Sunney Xie, director of the Beijing Advanced Innovation Center for Genomics at Peking University and a world-renowned biochemist, said his team has discovered a "full-spectrum neutralizing antibody" that has tackled all known emerging variants in laboratory experiments.

The antibody, known as DXP-604, is so potent that it will likely treat any mutations, he said at an academic conference in Shanghai last week.

Xie added that a new drug based on DXP-604 has demonstrated good efficacy in Phase 2 clinical trials. As of Nov. 2, the medication had been administered to 14 patients with COVID-19 at Beijing Ditan Hospital through the compassionate use program, which expands access to experimental drugs for critical patients.

In the meantime, Brii Biosciences announced recently that it has filed an application for emergency use authorization with the U.S. Food and Drug Administration for its therapy that combines two neutralizing antibodies, BRII-196 and BRII-198.

Brii Biosciences is a multinational pharmaceutical company based in China and the United States. It codeveloped the drug with Tsinghua University and the Third People's Hospital of Shenzhen.

The company said results from Phase 3 clinical trials overseas have shown that the medication can cut the risk of hospitalization and death of COVID-19 patients by 78 percent. Many participants enrolled in the trials were infected with the highly transmissible Delta variant.

Hong Zhi, chairman and CEO of the company, said that while vaccination remains the primary weapon against the novel coronavirus, antibody therapies can trigger immune responses more rapidly and are the most suitable treatment for close contacts of infected people and those who have already contracted the virus, but have not begun showing symptoms.

Brii Biosciences said in a statement on Friday it will offer the drug to Heilongjiang and Qinghai provinces for free. Both provinces are coping with local outbreaks.

Since June, nearly 700 patients in China had received the drug. Preliminary feedback from frontline medical workers suggests that the drug is safe and shows good antiviral effects on emerging variants, the statement said.

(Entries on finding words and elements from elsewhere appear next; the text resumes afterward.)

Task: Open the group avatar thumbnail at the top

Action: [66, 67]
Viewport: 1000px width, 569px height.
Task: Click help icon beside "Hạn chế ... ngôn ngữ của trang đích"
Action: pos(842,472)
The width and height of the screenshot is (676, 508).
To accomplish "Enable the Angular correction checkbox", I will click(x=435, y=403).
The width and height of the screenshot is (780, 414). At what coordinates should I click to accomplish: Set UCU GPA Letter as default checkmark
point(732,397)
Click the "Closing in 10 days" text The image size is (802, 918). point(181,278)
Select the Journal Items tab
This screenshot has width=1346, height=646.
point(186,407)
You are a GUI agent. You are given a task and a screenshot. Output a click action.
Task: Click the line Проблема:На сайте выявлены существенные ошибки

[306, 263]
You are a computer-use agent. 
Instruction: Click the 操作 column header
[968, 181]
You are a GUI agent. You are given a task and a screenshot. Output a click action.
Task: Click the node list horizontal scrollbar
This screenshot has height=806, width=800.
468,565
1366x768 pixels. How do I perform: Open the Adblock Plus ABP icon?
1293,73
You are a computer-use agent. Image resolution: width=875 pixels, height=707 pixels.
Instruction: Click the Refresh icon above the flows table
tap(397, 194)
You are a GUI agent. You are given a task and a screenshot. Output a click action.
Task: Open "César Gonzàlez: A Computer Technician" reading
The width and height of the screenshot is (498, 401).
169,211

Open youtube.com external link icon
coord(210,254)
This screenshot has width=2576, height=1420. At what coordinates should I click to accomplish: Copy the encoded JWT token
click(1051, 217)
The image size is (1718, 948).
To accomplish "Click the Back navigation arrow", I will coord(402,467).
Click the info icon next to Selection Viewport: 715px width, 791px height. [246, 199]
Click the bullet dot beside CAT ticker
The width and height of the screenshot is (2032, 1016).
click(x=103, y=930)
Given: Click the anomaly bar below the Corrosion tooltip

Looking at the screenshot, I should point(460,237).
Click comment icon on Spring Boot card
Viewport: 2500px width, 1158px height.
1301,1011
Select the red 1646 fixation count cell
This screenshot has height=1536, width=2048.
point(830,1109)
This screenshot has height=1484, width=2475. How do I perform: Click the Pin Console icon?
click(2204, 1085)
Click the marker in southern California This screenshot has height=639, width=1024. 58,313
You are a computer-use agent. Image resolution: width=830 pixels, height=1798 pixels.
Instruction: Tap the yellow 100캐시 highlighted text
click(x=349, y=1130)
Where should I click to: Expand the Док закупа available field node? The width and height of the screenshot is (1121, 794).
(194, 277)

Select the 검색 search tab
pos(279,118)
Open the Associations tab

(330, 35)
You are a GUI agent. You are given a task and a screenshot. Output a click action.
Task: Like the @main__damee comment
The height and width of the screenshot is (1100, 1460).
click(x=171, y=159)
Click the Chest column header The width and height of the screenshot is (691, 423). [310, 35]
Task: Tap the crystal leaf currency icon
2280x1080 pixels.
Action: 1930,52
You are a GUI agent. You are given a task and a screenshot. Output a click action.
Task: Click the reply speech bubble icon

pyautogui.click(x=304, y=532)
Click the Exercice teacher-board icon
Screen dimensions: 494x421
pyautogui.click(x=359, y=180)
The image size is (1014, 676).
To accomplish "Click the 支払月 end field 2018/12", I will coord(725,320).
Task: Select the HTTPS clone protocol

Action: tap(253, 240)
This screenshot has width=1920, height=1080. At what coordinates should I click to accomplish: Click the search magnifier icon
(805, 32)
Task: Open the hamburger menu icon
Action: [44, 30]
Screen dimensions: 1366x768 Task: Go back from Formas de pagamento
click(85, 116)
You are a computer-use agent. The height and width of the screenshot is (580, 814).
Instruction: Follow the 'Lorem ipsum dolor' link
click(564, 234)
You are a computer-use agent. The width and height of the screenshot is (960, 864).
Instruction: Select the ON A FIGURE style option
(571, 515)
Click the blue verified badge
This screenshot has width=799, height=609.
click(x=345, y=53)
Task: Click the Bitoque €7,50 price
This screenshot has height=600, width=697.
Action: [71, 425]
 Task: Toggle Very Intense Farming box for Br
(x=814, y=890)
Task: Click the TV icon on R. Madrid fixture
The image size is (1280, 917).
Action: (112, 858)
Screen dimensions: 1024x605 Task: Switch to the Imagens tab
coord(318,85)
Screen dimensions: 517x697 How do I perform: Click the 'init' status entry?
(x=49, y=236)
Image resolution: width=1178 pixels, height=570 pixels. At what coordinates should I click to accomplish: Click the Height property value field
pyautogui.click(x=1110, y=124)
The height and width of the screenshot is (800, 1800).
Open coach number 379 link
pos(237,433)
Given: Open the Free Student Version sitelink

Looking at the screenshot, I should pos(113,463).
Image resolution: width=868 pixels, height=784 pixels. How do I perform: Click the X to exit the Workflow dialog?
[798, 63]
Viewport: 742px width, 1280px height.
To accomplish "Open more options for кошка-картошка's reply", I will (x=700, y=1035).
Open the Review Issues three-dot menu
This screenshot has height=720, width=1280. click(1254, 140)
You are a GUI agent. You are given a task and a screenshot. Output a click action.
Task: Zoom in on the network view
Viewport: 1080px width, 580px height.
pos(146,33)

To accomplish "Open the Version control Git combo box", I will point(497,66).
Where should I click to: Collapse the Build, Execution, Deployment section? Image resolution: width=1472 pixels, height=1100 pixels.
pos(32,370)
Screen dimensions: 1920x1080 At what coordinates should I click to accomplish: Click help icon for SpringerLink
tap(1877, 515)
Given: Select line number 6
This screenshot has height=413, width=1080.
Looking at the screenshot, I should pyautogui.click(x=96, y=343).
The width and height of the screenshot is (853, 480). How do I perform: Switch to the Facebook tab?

"Vaccines and antibody therapies are two weapons that complement each other," said Zhang Linqi, a professor at Tsinghua University's School of Medicine.

During an interview with thepaper.cn, a news outlet, he said highly effective and broad-spectrum antibodies can induce effects very quickly and will mainly benefit people exhibiting mild and moderate symptoms or who are at risk of developing severe illnesses.